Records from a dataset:
+++
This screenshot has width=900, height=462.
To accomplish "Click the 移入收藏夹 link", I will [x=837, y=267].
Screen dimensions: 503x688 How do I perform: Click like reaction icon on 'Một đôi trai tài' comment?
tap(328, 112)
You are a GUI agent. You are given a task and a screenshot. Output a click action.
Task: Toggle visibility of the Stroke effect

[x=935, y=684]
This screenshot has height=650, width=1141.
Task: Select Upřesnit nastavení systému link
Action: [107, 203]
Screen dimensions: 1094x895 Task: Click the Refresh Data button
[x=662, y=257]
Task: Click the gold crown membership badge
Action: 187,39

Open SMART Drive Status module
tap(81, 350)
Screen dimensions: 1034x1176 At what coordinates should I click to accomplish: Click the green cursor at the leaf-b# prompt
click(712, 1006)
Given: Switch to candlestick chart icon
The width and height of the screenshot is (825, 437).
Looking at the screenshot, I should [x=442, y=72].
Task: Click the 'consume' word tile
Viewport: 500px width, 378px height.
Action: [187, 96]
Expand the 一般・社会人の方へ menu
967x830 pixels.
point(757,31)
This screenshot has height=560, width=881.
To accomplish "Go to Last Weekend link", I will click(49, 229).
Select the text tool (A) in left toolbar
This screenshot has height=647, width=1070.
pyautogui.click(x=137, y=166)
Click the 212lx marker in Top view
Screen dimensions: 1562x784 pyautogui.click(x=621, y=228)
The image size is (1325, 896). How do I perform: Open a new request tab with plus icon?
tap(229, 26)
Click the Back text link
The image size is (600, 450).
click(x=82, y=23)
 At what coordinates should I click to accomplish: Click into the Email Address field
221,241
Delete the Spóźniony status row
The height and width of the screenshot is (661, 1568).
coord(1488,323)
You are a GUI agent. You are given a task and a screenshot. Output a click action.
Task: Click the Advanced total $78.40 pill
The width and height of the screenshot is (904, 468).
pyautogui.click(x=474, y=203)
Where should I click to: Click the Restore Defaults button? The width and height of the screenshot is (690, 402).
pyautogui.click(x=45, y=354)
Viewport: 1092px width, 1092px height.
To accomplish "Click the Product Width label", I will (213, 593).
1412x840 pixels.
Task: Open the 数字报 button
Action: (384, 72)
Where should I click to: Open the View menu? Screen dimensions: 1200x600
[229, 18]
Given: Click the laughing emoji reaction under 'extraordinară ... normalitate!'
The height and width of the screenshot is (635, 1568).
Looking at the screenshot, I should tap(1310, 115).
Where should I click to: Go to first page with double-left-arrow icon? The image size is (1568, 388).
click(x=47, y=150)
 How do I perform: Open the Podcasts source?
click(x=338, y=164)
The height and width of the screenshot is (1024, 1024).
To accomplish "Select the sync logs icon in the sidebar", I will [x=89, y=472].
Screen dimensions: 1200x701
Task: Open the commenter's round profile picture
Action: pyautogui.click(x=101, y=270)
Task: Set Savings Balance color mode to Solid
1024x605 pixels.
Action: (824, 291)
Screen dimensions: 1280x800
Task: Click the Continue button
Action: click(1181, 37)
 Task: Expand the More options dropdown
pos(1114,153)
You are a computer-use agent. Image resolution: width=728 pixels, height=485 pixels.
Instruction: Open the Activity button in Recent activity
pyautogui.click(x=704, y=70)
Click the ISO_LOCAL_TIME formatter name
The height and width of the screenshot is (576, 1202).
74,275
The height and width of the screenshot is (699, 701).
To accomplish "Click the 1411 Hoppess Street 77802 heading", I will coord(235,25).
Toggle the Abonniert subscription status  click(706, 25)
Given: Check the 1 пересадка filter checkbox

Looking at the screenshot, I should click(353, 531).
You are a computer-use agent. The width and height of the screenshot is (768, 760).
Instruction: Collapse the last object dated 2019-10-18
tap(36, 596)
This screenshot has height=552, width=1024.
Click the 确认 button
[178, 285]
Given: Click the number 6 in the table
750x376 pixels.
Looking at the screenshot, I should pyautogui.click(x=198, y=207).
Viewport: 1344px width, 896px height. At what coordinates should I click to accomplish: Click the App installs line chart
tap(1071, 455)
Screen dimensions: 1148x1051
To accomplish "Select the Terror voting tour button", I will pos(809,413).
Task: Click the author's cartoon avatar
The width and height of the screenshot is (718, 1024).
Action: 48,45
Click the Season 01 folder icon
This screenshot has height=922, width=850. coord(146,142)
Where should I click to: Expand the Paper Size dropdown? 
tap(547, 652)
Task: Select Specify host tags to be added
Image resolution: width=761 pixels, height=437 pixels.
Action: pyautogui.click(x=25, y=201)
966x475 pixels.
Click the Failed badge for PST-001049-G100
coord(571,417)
+++
▸ **WHAT TO PRODUCE**
The data must be retyped in full, exactly as it reads.

▸ **FINISHED TASK**
This screenshot has width=900, height=462.
To accomplish "Click the 移入收藏夹 link", I will [x=837, y=267].
Screen dimensions: 503x688 How do I perform: Click like reaction icon on 'Một đôi trai tài' comment?
tap(328, 112)
You are a GUI agent. You are given a task and a screenshot. Output a click action.
Task: Toggle visibility of the Stroke effect

[x=935, y=684]
This screenshot has height=650, width=1141.
Task: Select Upřesnit nastavení systému link
Action: [107, 203]
Screen dimensions: 1094x895 Task: Click the Refresh Data button
[x=662, y=257]
Task: Click the gold crown membership badge
Action: 187,39

Open SMART Drive Status module
tap(81, 350)
Screen dimensions: 1034x1176 At what coordinates should I click to accomplish: Click the green cursor at the leaf-b# prompt
click(712, 1006)
Given: Switch to candlestick chart icon
The width and height of the screenshot is (825, 437).
Looking at the screenshot, I should [x=442, y=72].
Task: Click the 'consume' word tile
Viewport: 500px width, 378px height.
Action: [187, 96]
Expand the 一般・社会人の方へ menu
967x830 pixels.
point(757,31)
This screenshot has height=560, width=881.
To accomplish "Go to Last Weekend link", I will click(49, 229).
Select the text tool (A) in left toolbar
This screenshot has height=647, width=1070.
pyautogui.click(x=137, y=166)
Click the 212lx marker in Top view
Screen dimensions: 1562x784 pyautogui.click(x=621, y=228)
The image size is (1325, 896). How do I perform: Open a new request tab with plus icon?
tap(229, 26)
Click the Back text link
The image size is (600, 450).
click(x=82, y=23)
 At what coordinates should I click to accomplish: Click into the Email Address field
221,241
Delete the Spóźniony status row
The height and width of the screenshot is (661, 1568).
coord(1488,323)
You are a GUI agent. You are given a task and a screenshot. Output a click action.
Task: Click the Advanced total $78.40 pill
The width and height of the screenshot is (904, 468).
pyautogui.click(x=474, y=203)
Where should I click to: Click the Restore Defaults button? The width and height of the screenshot is (690, 402).
pyautogui.click(x=45, y=354)
Viewport: 1092px width, 1092px height.
To accomplish "Click the Product Width label", I will (213, 593).
1412x840 pixels.
Task: Open the 数字报 button
Action: (384, 72)
Where should I click to: Open the View menu? Screen dimensions: 1200x600
[229, 18]
Given: Click the laughing emoji reaction under 'extraordinară ... normalitate!'
The height and width of the screenshot is (635, 1568).
Looking at the screenshot, I should tap(1310, 115).
Where should I click to: Go to first page with double-left-arrow icon? The image size is (1568, 388).
click(x=47, y=150)
 How do I perform: Open the Podcasts source?
click(x=338, y=164)
The height and width of the screenshot is (1024, 1024).
To accomplish "Select the sync logs icon in the sidebar", I will [x=89, y=472].
Screen dimensions: 1200x701
Task: Open the commenter's round profile picture
Action: pyautogui.click(x=101, y=270)
Task: Set Savings Balance color mode to Solid
1024x605 pixels.
Action: (824, 291)
Screen dimensions: 1280x800
Task: Click the Continue button
Action: click(1181, 37)
 Task: Expand the More options dropdown
pos(1114,153)
You are a computer-use agent. Image resolution: width=728 pixels, height=485 pixels.
Instruction: Open the Activity button in Recent activity
pyautogui.click(x=704, y=70)
Click the ISO_LOCAL_TIME formatter name
The height and width of the screenshot is (576, 1202).
74,275
The height and width of the screenshot is (699, 701).
To accomplish "Click the 1411 Hoppess Street 77802 heading", I will coord(235,25).
Toggle the Abonniert subscription status  click(706, 25)
Given: Check the 1 пересадка filter checkbox

Looking at the screenshot, I should click(353, 531).
You are a computer-use agent. The width and height of the screenshot is (768, 760).
Instruction: Collapse the last object dated 2019-10-18
tap(36, 596)
This screenshot has height=552, width=1024.
Click the 确认 button
[178, 285]
Given: Click the number 6 in the table
750x376 pixels.
Looking at the screenshot, I should pyautogui.click(x=198, y=207).
Viewport: 1344px width, 896px height. At what coordinates should I click to accomplish: Click the App installs line chart
tap(1071, 455)
Screen dimensions: 1148x1051
To accomplish "Select the Terror voting tour button", I will pos(809,413).
Task: Click the author's cartoon avatar
The width and height of the screenshot is (718, 1024).
Action: 48,45
Click the Season 01 folder icon
This screenshot has height=922, width=850. coord(146,142)
Where should I click to: Expand the Paper Size dropdown? 
tap(547, 652)
Task: Select Specify host tags to be added
Image resolution: width=761 pixels, height=437 pixels.
Action: pyautogui.click(x=25, y=201)
966x475 pixels.
Click the Failed badge for PST-001049-G100
coord(571,417)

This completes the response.